Short task 1: In the travel essay about Oscar Wilde's Paris, what lipstick shade is described as a particular favorite on Wilde's tomb?
Short task 2: Continue the travel essay about Oscar Wilde's Paris, starting after its final sentence.

Article:
--- start ---
Handcuffed, standing on a train platform in the rain on his way to Reading Gaol after being convicted of gross indecency, Oscar Wilde, Victorian wit and author of “The Importance of Being Earnest,” muttered, “If the queen can’t treat her prisoners any better than this, she doesn’t deserve to have any.”
Maybe that’s why when he was released two years later in 1897, the Irish-born writer left England, ending up finally in Paris, ill, broke and shunned. More than a century later I end up at the same Right Bank hotel, the modest Hotel Louvre Marsollier Opera, where Wilde spent his next-to-last days until he was kicked out for not paying his bill.
Sitting in my seventh-floor room, the original wood beams running across the ceiling, I grow curious to visit more of the writer’s haunts. With his flair for the original and taste for hedonism, could there be any better partner in crime?
My first stop is Wilde’s last, the vast Pere Lachaise cemetery where he rests in the company of Colette, Chopin, Proust and Jim Morrison. Located in eastern Paris, Pere Lachaise is a gray atmospheric world of its own. Strange phone-booth-sized tombs with peaked roofs vie for space with mournful statues, and amiable cats meow for attention atop weathered slabs of stone. Wandering under a silvery winter sky, I finally find Wilde in Division 89.
His tomb is a huge stone block accompanied by a faintly Sphinx-like winged deity, whose once prominent private part has long disappeared. Unlike other tombs, content to receive flowers, Wilde’s is smothered in lipstick kisses (taupe being a particularly favored shade). Briefly, I consider joining the Oscar Wilde bandwagon and smooching the stone myself, then reject the idea. As Wilde said, “Everything popular is wrong.”
--- end ---
Provided data:
--- start ---
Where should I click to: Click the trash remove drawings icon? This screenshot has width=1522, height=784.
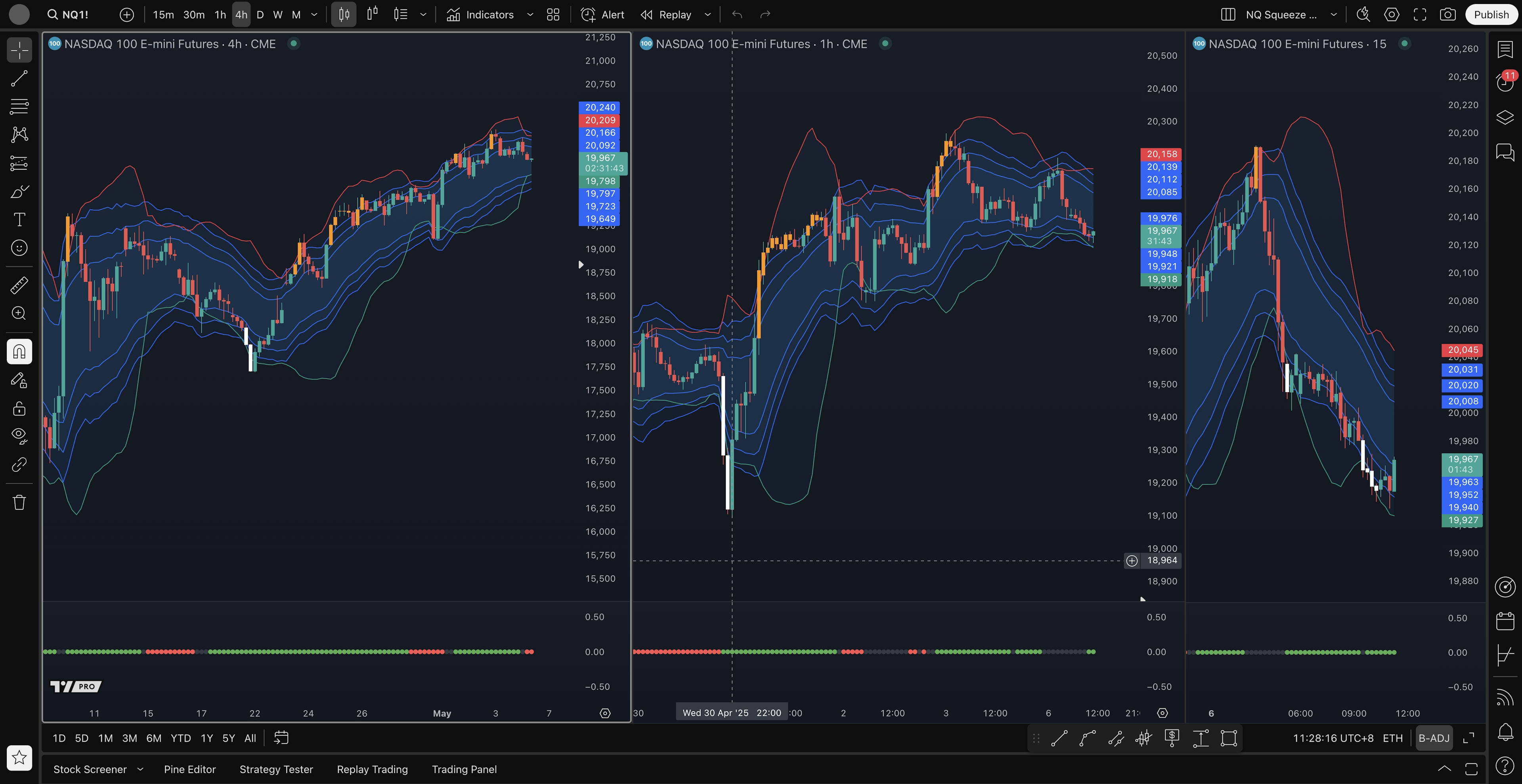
--- end ---
Task output 1: Taupe.

Task output 2:
Deciding a cafe would be an appropriate next stop, I head to one of Wilde’s hangouts, the Cafe de la Paix on the Place de l’Opera. Part of the InterContinental Le Grand Hotel, it was built in 1862 during the reign of Napoleon III to reflect the glory of the Second Empire. Cowed by the well-groomed Parisians and lavish surroundings, I scuttle under the ornate gilt ceiling with its blue sky frescoes and take a table on the enclosed terrace.
Budget-wise, my intention is to stick to a $10 cup of tea, but with Wilde whispering into my ear like a devil on my shoulder that “self-denial is the shining sore on the leprous body of Christianity,” I order a $15 soft chocolate cake. Moist, filled with caramel, it’s topped with chocolate, cream and a flake of gold leaf. Digging in, I feel an instant kinship with Wilde, who said he could resist everything except temptation.
While I’m scraping gold leaf off my plate and licking my fork, a handsome young man in a black turtleneck and camouflage pants winds his way through the cafe and approaches my table. I catch the words permettez and invite but not much else. Realizing I’ve understood nothing he’s said, he switches to English.
“I saw you from the street and came in to say, you are beautiful,” he says. “Only that.” He turns and leaves.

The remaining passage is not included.